▸ Задание
Где, согласно стихотворению «На кресте», ночью умер Конь-Христос?

Василий Чекрыгин. Участие науки в деле воскрешения. Иллюстрация к рукописи «О Соборе Воскрешающего музея». 1922 год
Фото: liveinternet.ru
На кресте
На пригорке, у речушки,
Где бородка тощих лоз
Ноет грустные частушки,
Умер ночью Конь-Христос.
В час, когда от граней тела
Отошел в пустыни дух,
В небе искра пропестрела
Да взгрустнул глухой петух.
И кругом так пусто было —
Одинок скончался Конь.
Богородица-Кобыла
Не наплакала в ладонь.
И лежал, распят, покойник
На земли немом кресте, —
Только ветер взвыл разбойник
Панихиду на кусте.
А когда, верно закону,
Утро вскинуло лучи, —
К телу хлынули вороны,
Навострив свои мечи.
Было их несметно много
На пригорке у реки,
И терзали жадно бога,
Прежде выклюнув белки.

▸ Фрагменты записей
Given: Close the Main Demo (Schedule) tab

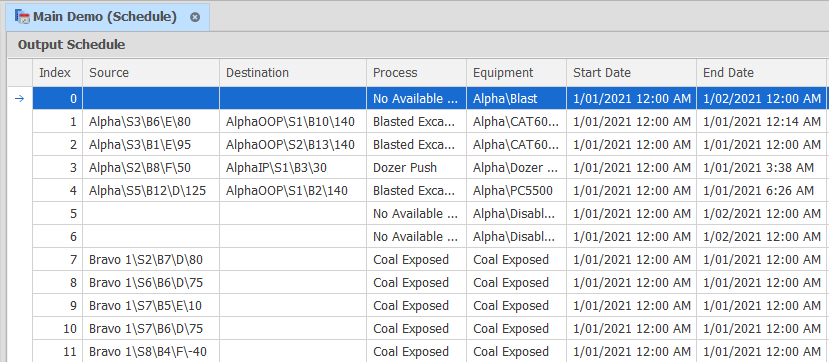Looking at the screenshot, I should pyautogui.click(x=195, y=17).
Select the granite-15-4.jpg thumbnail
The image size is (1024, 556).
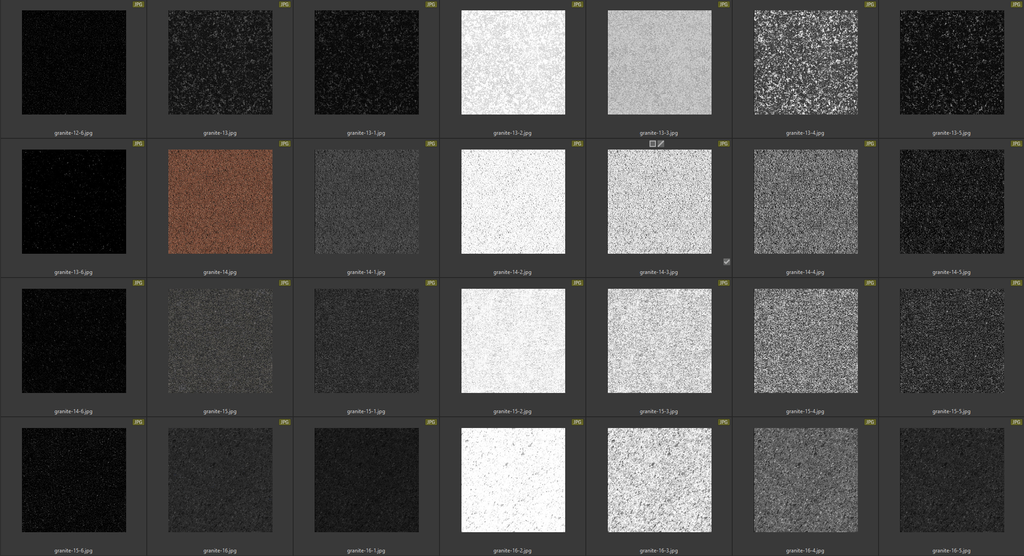[805, 340]
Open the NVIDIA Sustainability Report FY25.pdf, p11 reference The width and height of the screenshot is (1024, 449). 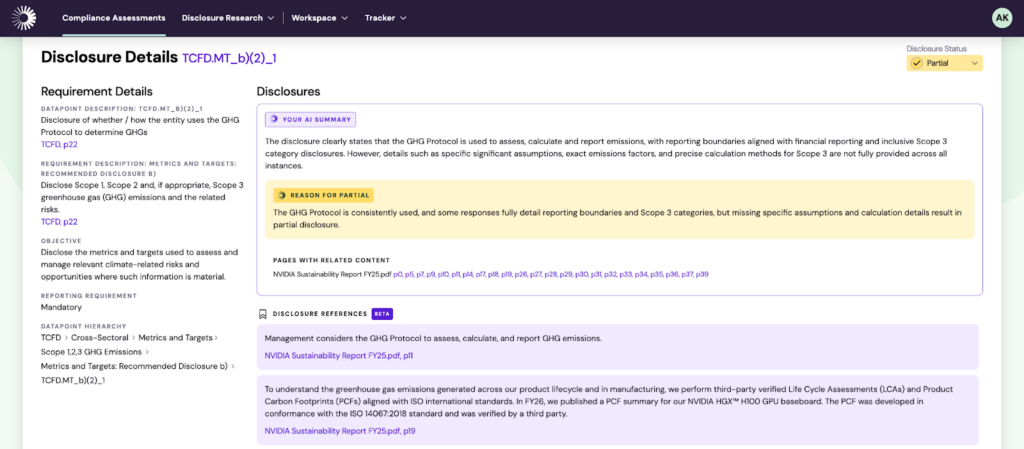tap(339, 355)
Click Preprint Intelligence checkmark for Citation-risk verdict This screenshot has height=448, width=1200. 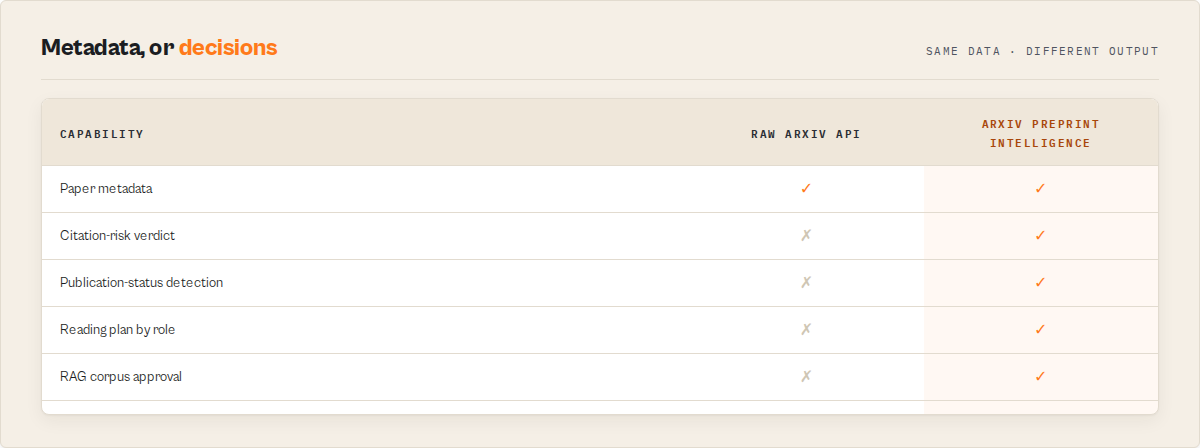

▸ Ответ
На пригорке, у речушки.